Material for this task:
__________________________________________________
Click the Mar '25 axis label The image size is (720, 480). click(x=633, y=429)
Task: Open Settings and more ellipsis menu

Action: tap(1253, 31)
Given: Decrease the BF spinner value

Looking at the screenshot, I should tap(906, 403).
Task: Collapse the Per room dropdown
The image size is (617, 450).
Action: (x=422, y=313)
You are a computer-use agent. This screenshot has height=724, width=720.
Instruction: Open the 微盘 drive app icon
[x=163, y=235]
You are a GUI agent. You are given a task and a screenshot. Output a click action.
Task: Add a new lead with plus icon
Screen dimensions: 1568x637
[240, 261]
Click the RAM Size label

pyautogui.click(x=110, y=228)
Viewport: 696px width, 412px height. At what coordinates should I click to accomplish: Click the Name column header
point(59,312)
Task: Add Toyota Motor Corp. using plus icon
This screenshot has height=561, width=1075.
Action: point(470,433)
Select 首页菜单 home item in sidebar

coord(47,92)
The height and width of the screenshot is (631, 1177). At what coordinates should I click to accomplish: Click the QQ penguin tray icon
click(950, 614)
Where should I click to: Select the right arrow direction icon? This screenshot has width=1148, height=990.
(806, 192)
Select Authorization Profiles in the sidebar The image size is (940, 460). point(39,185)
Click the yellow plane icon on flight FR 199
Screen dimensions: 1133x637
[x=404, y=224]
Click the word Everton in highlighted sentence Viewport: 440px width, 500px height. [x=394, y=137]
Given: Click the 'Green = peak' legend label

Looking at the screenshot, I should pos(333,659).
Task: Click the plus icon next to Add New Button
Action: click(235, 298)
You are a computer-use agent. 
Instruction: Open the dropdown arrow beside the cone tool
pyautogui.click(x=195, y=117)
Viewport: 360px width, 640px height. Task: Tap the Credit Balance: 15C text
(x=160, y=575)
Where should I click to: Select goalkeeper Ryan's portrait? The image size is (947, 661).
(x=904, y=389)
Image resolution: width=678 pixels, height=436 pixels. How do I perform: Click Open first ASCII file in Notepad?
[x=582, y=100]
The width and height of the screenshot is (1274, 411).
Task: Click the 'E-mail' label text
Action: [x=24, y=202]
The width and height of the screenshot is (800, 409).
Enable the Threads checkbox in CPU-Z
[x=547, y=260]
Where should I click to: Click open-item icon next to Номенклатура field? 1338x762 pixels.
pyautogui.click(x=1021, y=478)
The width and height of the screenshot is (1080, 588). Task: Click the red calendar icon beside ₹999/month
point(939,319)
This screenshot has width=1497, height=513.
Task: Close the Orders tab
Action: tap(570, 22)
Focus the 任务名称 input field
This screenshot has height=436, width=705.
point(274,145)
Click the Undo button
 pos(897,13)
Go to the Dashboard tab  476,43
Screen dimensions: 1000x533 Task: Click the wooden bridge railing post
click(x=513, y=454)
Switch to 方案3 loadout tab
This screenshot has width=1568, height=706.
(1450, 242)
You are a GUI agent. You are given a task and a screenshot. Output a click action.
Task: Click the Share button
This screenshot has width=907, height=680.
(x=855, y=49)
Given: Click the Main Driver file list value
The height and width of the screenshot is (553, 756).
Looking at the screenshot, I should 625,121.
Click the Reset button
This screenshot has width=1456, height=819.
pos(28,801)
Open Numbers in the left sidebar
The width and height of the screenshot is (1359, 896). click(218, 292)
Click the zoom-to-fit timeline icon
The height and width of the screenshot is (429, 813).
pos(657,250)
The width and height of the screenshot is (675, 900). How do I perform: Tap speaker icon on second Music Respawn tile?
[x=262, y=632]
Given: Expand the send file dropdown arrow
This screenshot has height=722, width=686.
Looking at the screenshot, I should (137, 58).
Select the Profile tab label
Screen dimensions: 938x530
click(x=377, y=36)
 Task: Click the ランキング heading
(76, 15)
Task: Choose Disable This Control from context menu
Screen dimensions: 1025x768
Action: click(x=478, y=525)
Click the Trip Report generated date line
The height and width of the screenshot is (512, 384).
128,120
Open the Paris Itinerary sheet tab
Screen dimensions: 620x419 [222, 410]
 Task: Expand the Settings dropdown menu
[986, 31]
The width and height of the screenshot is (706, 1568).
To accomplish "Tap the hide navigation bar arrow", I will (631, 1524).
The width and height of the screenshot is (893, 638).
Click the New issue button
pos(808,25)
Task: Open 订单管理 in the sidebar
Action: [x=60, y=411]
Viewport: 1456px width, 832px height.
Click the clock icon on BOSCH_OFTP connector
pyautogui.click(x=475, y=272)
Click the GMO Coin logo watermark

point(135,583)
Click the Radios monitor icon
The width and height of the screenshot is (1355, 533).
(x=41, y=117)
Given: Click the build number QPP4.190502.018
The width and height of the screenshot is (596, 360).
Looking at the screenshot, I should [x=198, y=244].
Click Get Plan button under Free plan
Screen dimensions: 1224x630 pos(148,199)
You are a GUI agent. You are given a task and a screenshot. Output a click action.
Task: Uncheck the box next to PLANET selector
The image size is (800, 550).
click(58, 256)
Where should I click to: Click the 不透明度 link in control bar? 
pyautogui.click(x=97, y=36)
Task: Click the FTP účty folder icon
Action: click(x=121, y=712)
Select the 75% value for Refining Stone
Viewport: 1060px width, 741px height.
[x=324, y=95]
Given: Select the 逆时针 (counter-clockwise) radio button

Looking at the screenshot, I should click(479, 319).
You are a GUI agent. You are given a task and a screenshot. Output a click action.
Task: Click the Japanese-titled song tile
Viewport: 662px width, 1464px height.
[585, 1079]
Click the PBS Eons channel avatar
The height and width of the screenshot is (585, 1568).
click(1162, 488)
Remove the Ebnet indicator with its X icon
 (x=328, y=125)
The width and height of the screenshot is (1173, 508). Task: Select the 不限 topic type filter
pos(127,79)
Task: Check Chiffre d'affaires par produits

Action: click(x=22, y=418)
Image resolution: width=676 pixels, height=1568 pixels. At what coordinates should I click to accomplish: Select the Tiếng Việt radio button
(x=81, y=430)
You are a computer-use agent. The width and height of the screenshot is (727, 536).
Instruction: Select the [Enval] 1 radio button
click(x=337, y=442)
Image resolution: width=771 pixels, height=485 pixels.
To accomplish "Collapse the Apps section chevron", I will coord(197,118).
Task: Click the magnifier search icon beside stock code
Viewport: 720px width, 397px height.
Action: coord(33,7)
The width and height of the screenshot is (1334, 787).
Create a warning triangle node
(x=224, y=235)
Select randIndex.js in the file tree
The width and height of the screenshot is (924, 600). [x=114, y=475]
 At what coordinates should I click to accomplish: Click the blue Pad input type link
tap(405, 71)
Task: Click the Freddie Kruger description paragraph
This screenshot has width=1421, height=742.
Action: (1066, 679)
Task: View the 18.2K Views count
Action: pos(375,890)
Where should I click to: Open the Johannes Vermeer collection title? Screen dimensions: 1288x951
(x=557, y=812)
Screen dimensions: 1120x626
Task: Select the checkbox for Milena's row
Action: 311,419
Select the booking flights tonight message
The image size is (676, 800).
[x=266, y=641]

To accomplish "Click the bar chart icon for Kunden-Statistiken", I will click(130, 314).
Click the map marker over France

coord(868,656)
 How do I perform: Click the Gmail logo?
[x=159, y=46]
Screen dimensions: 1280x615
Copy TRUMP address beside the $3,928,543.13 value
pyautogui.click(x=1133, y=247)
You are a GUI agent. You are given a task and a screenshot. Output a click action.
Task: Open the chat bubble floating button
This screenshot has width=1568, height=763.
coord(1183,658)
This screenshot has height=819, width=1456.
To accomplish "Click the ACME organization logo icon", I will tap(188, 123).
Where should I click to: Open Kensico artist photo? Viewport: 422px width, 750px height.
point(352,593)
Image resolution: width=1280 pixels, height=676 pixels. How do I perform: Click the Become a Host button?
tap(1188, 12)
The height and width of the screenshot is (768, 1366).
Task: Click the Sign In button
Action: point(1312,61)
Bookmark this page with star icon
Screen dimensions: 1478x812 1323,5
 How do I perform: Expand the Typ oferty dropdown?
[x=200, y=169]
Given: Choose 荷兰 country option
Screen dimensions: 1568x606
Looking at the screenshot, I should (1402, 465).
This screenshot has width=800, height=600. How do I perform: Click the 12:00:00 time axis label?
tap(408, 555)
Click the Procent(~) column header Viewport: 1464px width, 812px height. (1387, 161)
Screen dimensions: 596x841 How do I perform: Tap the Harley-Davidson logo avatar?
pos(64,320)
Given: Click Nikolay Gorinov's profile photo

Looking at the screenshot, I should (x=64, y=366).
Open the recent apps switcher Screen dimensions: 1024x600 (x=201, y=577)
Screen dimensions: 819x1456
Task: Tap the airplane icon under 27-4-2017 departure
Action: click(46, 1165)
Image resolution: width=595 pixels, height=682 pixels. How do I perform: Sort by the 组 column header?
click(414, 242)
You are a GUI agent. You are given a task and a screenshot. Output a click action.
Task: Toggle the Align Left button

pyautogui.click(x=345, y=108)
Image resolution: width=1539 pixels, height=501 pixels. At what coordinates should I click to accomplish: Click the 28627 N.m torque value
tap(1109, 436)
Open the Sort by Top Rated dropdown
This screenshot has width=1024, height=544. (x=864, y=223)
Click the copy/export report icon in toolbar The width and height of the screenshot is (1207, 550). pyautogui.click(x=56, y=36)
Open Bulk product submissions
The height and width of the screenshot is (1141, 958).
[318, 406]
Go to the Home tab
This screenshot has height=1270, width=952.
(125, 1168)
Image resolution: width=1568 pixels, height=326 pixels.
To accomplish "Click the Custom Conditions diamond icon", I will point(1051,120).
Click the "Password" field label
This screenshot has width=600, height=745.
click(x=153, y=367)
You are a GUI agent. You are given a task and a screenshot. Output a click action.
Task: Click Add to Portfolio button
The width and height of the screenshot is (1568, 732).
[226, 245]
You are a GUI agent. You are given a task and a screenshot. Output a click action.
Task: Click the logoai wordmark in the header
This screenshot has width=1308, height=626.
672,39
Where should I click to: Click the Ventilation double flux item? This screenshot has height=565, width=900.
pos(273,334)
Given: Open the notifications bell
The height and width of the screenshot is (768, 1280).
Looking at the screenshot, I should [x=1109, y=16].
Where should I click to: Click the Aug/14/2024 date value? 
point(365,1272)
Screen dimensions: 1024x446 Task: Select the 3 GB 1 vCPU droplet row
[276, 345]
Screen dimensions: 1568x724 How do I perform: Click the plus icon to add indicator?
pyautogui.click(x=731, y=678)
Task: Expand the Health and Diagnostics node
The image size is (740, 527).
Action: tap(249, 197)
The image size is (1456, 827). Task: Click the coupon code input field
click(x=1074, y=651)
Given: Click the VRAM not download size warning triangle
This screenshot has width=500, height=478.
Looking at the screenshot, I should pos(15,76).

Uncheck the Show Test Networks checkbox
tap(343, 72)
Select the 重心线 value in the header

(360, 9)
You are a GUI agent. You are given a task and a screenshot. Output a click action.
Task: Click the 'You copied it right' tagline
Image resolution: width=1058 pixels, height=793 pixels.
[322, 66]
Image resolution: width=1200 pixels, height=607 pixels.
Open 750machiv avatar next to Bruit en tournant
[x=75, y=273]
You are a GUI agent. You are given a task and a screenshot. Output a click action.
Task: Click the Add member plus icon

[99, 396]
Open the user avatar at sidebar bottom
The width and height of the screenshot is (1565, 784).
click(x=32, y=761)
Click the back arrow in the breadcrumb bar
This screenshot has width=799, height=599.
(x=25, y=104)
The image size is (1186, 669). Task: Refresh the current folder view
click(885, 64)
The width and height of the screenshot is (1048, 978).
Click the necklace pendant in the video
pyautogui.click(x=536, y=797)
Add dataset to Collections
__________________________________________________
Activity: The answer must consist of every line from the listing above that includes the word "Collapse".

Expected answer:
Task: Collapse the Per room dropdown
To accomplish "Collapse the Apps section chevron", I will coord(197,118).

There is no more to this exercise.